# Prairie Dogs



## outdoorser

I've read all I can find online about prairie dogs in Utah; just wondering if there are any to hunt in northern ut.


----------



## Al Hansen

Not in northern utah.


----------



## Kevin D

I'm not sure whether or not they are legal to shoot, but there are prarie dog colonies in Rich County in northern Utah.


----------



## ultramagfan2000

if I remember correctly it's almost like there's a line going across certain county lines east to west all the way across the state. those above certain county lines are legal those below certain county lines are illegal Prairie dogs east of the Green River are also legal. Call the DWR office in Price they should have all the details


----------



## Fishrmn

Here we go again.



> (1) All nongame mammal species not listed in Section R657-19-4 as requiring a certificate of registration, may be taken:
> 
> (a) without a certificate of registration;
> 
> (b) year-round, 24-hours-a-day; and
> 
> (c) without bag or possession limits.
> 
> (2) A certificate of registration is not required to take any of the following species of nongame mammals, however, the taking is subject to the provisions provided under Section R657-19-10:
> 
> *(a) White-tailed prairie dog, Cynomys leucurus; and
> 
> (b) Gunnison prairie dog, Cynomys gunnisoni.
> *





> R657-19-10. White-tailed and Gunnison Prairie Dogs.
> 
> (1)(a) A license or certificate of registration is not required to take either white-tailed or Gunnison prairie dogs.
> 
> (b) There are no bag limits for white-tailed or Gunnison prairie dogs for which there is an open season.

## [Parts of the exercise]
a. Decide whether each statement below agrees with the prairie dog thread, answering yes or no and quoting the exact words of the thread that settle it. (i) Kevin D states that prairie dogs are legal to shoot in Rich County. (ii) The rule Fishrmn quotes allows nongame mammals not listed as needing a certificate of registration to be taken at any hour of any day. (iii) ultramagfan2000 suggests contacting the DWR office in Price.
b. Please rewrite the part of the prairie dog thread that opens with the words containing "Not in northern" and closes with "County in northern Utah.", putting "towns" in place of "colonies".
c. In the prairie dog thread, why does ultramagfan2000 recommend calling the DWR office in Price? Answer in one to three sentences.

## [Recorded information]
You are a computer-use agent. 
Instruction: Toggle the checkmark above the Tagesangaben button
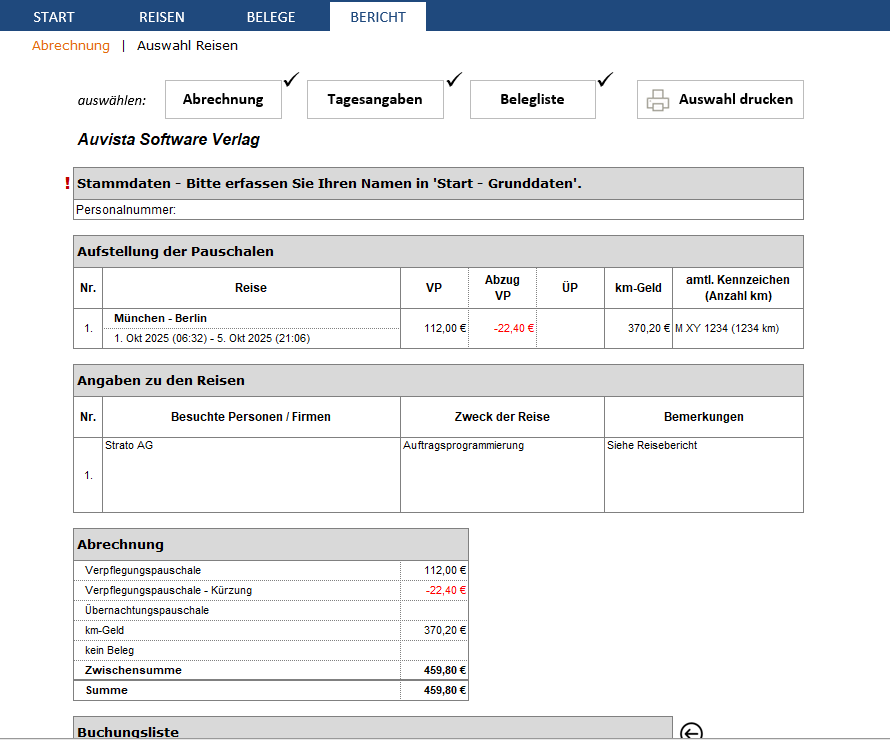[454, 79]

## [Exercise responses]
a.
(i) No: "I'm not sure whether or not they are legal to shoot"
(ii) Yes: "year-round, 24-hours-a-day"
(iii) Yes: "Call the DWR office in Price they should have all the details"

b.
Not in northern utah.


----------



## Kevin D

I'm not sure whether or not they are legal to shoot, but there are prarie dog towns in Rich County in northern Utah.

c. ultramagfan2000 only half remembers the rule, describing a line along certain county lines with prairie dogs above it legal and those below it illegal. The office in Price "should have all the details."